Directions: Count how many lines of the material contain the word "perform", and reply with only that number.

Start of The records

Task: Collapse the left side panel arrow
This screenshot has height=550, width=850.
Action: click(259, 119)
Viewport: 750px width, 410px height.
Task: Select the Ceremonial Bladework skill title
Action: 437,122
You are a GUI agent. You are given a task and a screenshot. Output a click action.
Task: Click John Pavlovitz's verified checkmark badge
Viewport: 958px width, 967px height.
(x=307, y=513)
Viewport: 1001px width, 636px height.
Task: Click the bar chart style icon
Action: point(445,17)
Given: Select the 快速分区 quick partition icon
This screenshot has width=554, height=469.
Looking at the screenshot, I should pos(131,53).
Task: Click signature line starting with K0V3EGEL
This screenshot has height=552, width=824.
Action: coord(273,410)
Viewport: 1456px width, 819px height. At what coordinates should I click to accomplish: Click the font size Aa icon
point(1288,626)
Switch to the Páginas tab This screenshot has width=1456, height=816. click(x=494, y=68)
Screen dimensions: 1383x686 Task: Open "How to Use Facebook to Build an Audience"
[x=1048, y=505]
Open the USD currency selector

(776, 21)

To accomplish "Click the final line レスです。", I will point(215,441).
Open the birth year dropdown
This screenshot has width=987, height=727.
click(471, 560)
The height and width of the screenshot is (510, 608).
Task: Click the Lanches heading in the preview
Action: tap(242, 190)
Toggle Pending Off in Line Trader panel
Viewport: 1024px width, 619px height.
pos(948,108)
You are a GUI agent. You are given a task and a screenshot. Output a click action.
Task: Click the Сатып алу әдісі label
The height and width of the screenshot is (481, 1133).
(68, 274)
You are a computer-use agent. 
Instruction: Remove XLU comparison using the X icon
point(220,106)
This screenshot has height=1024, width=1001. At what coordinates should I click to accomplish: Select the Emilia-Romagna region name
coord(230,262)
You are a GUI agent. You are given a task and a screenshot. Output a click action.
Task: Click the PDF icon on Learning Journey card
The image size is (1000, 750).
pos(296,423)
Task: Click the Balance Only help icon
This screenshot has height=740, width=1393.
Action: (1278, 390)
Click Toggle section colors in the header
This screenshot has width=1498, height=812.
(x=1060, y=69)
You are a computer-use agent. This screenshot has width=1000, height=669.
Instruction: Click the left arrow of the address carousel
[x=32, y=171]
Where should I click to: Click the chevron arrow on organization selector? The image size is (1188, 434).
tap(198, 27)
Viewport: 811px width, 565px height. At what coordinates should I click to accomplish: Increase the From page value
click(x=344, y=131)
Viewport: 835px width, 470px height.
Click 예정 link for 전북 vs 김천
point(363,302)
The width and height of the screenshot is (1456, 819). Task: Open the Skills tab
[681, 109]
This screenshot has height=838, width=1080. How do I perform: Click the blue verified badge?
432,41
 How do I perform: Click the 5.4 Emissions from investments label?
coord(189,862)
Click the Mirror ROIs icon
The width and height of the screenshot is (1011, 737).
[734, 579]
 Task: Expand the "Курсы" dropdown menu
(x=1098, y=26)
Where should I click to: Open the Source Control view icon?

End of The records

Full response: 2